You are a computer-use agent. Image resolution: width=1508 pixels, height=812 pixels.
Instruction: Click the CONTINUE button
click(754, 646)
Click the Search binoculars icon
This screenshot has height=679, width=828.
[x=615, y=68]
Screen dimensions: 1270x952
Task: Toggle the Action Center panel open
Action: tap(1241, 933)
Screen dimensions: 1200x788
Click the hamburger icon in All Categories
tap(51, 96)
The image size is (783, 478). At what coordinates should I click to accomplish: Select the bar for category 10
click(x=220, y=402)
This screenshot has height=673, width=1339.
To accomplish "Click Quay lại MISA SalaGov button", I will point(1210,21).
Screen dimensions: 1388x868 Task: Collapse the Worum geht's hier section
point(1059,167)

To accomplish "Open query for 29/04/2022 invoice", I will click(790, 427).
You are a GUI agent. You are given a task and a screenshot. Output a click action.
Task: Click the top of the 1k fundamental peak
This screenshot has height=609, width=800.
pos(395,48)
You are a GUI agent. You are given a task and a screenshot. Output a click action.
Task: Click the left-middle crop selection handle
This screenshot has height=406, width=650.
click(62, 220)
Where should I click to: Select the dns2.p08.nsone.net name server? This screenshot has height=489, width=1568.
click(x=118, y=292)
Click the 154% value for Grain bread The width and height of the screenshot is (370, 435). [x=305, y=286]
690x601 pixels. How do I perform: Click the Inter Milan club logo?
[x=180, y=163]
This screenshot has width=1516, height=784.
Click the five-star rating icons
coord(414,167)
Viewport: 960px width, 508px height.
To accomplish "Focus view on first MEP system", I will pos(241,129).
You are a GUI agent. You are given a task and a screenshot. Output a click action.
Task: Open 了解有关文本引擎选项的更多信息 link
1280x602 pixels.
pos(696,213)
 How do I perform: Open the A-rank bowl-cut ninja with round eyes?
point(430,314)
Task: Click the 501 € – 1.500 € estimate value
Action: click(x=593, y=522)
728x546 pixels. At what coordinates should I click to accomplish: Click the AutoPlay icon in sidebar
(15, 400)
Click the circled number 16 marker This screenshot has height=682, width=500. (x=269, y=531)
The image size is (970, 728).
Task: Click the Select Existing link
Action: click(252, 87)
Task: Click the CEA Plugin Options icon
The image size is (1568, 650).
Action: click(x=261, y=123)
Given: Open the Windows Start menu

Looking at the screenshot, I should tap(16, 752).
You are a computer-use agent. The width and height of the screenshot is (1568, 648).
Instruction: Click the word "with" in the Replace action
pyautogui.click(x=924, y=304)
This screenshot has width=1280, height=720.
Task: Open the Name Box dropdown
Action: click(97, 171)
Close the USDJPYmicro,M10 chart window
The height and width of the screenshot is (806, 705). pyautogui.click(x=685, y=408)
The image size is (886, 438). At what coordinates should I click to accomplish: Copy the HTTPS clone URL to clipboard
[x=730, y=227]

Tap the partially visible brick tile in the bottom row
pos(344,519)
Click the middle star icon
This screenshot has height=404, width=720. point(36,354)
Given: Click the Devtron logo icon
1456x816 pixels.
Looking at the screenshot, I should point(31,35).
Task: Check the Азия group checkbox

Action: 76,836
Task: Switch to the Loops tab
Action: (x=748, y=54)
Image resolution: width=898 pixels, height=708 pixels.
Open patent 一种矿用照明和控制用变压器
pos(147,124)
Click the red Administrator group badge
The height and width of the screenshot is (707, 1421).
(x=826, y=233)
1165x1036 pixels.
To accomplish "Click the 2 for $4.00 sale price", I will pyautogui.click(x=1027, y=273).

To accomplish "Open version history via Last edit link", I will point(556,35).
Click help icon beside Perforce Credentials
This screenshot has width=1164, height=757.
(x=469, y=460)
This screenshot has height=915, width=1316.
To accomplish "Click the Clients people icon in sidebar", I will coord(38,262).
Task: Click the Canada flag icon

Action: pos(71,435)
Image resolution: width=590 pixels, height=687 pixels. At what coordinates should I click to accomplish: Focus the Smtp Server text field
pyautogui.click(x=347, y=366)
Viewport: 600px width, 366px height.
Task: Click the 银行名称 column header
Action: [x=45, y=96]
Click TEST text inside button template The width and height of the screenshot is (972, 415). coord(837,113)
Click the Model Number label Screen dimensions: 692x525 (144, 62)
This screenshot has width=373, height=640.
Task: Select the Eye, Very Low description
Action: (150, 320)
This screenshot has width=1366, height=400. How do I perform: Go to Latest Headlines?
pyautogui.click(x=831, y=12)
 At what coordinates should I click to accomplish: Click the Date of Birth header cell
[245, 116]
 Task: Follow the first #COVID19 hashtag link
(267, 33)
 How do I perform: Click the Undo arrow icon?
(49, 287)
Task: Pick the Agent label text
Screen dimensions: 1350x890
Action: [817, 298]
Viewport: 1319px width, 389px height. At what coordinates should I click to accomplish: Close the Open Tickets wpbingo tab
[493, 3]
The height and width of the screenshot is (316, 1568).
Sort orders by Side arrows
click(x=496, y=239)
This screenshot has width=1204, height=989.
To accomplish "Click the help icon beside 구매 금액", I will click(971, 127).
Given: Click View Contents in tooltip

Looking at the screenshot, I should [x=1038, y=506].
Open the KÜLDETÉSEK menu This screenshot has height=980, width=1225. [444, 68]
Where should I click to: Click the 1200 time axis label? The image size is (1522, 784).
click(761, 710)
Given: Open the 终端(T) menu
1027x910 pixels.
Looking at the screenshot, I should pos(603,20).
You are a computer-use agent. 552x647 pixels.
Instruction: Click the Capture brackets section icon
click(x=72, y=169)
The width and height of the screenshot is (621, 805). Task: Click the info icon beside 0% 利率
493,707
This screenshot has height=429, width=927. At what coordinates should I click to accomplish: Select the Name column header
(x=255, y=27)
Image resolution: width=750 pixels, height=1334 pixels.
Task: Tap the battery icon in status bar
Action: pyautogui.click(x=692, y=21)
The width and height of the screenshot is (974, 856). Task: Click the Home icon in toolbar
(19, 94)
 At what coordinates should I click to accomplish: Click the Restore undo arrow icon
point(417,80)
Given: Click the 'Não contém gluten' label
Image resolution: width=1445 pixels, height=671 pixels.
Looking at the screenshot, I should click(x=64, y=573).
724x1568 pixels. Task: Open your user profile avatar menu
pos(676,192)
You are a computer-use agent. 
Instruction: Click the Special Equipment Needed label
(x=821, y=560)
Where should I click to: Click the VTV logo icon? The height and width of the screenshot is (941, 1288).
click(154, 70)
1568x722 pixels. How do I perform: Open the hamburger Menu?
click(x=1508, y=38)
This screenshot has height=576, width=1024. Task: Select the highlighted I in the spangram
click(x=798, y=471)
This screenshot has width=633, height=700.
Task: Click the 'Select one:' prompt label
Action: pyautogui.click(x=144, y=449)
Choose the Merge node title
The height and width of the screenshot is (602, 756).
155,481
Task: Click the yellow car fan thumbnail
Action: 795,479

#####

■ Task directions ■
What lines of the material contain "computer"? Show them.

■ Task output ■
You are a computer-use agent. Image resolution: width=1508 pixels, height=812 pixels.
You are a computer-use agent. The width and height of the screenshot is (1568, 648).
You are a computer-use agent. 552x647 pixels.
You are a computer-use agent. 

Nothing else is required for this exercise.